I’ve made plenty of mistakes in my first year and, while I don’t want to rehearse them here, I do continue to learn from them even as I keep making new ones. I am grateful to those who have given me the grace to acknowledge my errors and the space to make amends, even as I do appreciate your willingness to call me on my missteps—really! I can’t get better at my job if I don’t know where I need to improve. I strongly believe that we must model humility and open- mindedness to our students and feel it is among my chief responsibilities as Dean to set an example.
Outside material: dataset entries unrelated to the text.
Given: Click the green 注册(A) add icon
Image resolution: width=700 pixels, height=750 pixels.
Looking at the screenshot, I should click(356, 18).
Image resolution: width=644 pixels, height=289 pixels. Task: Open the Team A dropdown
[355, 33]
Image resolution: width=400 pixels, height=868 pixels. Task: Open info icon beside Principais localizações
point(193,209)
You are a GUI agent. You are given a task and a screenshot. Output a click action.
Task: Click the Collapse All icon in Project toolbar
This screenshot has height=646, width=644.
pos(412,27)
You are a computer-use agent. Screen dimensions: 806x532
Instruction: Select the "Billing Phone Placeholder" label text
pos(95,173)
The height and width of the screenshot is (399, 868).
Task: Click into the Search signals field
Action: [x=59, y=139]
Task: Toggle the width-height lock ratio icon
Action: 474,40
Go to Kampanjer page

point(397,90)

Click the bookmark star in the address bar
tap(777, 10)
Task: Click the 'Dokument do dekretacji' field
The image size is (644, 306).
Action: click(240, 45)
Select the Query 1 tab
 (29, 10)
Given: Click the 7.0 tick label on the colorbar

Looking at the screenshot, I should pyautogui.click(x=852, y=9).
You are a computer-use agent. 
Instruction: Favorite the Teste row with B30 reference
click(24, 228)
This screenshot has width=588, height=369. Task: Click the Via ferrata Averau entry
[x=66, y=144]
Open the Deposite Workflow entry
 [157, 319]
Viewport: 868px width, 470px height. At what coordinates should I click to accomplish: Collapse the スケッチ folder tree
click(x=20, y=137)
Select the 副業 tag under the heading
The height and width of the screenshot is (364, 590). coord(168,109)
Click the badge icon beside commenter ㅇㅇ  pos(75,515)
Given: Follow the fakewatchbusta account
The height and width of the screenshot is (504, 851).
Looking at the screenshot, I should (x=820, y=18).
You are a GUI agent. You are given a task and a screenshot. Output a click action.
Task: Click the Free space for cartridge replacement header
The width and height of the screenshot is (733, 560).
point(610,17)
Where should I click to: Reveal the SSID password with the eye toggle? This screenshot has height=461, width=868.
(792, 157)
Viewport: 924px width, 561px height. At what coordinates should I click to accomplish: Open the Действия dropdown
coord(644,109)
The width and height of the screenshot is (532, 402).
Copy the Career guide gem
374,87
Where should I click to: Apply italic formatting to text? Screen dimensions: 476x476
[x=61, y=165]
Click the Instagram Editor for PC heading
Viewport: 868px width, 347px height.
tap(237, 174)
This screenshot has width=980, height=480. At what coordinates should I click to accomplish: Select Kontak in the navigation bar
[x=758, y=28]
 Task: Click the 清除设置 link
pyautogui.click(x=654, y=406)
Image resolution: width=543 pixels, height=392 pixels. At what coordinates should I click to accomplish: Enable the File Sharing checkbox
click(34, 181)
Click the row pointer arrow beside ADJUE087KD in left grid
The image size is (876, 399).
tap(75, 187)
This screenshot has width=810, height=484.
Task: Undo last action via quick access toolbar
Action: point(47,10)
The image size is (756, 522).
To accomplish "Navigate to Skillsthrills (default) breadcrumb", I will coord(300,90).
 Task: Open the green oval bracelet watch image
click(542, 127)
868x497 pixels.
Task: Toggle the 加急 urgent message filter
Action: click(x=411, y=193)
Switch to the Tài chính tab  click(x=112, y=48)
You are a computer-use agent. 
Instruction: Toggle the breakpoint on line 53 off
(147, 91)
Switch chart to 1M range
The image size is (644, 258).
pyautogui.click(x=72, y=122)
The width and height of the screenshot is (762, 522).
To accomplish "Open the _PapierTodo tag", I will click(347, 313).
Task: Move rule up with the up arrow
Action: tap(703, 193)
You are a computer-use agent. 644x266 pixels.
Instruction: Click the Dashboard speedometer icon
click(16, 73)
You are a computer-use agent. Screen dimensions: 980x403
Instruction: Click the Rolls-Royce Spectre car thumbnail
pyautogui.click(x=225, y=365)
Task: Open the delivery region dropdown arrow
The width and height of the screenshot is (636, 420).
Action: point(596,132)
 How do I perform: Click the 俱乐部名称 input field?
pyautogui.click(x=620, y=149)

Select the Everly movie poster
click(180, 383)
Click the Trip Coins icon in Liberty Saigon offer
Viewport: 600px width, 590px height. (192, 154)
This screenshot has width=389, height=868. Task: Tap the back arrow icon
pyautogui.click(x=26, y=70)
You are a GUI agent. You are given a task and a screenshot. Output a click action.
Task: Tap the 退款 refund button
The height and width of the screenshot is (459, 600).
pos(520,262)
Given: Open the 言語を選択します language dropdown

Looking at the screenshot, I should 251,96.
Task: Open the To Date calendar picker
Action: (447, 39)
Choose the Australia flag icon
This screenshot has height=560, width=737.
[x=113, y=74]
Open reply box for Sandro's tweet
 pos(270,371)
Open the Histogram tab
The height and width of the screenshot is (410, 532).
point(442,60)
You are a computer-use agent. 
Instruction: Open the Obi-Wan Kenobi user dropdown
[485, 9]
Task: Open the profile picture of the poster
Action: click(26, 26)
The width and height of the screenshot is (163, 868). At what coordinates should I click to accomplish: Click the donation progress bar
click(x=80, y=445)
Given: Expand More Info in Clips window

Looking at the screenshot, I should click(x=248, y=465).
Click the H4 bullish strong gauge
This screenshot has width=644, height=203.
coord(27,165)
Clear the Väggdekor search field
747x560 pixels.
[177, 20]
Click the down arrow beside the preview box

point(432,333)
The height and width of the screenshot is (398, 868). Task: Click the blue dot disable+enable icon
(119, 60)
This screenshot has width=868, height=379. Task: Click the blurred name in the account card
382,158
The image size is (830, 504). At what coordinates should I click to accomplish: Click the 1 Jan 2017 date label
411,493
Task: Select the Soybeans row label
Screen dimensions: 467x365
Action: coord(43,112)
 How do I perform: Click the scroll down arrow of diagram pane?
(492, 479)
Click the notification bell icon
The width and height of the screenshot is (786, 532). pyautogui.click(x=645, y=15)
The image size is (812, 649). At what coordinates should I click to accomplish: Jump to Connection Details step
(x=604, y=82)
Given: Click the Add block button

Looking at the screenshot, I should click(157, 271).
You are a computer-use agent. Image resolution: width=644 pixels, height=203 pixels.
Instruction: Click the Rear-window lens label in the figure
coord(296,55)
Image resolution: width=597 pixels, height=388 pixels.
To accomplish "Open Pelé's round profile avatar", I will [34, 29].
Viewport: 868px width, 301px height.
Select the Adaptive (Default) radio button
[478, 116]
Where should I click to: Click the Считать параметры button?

Most importantly, I want to express my sincere gratitude to the people who make it possible for me to fulfill my duties, starting with the team in the DAS office. Kathleen McMahan works quietly but oh-so-effectively behind the scenes, ensuring the smooth internal operations of our office and keeping me on task, expertly assisted by Brynn Sibley and Kayla Whitehurst. Shannon Kearns is simply superb at all things operational and administrative. First Wendy Cadge and now Charles Golden have been extraordinary deans, partners, and counsellors in the work we do in support of graduate studies. Without Joel Christensen (assisted by Alicia Hyland and Heather Young) and Olga Papaemmanouil (along with Lauren Buckley) I honestly do not know how I would have gotten through the year—their wisdom and perspective, not to mention their hard work, have been essential. I am grateful for my partnership with Dean of Academic Services, Lori Tenser. And I am delighted to welcome our new A&S development officer, Hannah Taytslin Devine, who will be a key partner in our increased fund-raising efforts going forward. I also want to thank Division Heads Bulbul Chakraborty, Caren Irr, and Aïda Yuen Wong for all their work and support, with a special shout-out to Bulbul as she steps down from the role at the end of this academic year. Finally, I want to recognize the dedication of all the departmental and program leaders, too many to mention here.

Thanks to all of you. I am so proud and thankful to be your colleague.

Wishing you all a restful, restorative, and productive summer. I look forward to seeing you back on campus in the Fall.

Sincerely,

Jeffrey


 

April 2024

Dear Colleagues,

March 2024 marked the 4-year anniversary of Massachusetts’s implementation of its stay-at-home order for all residents in response to the rapid spread of COVID-19. It seems like it was just yesterday…and also another lifetime ago. None of us could have anticipated how long and how deeply impactful the lockdown and its aftermath would be. Indeed, we are still feeling its impacts, even as we have adapted to the “new normal” of living with a disease that began as a pandemic and has essentially become endemic. Thanks to the broad availability of vaccines and other medical therapies like Paxlovid, the disease is no longer nearly as frightening nor as deadly as it was when it first emerged. But it continues to shape our behaviors and remains a meaningful concern, especially for the more vulnerable among us.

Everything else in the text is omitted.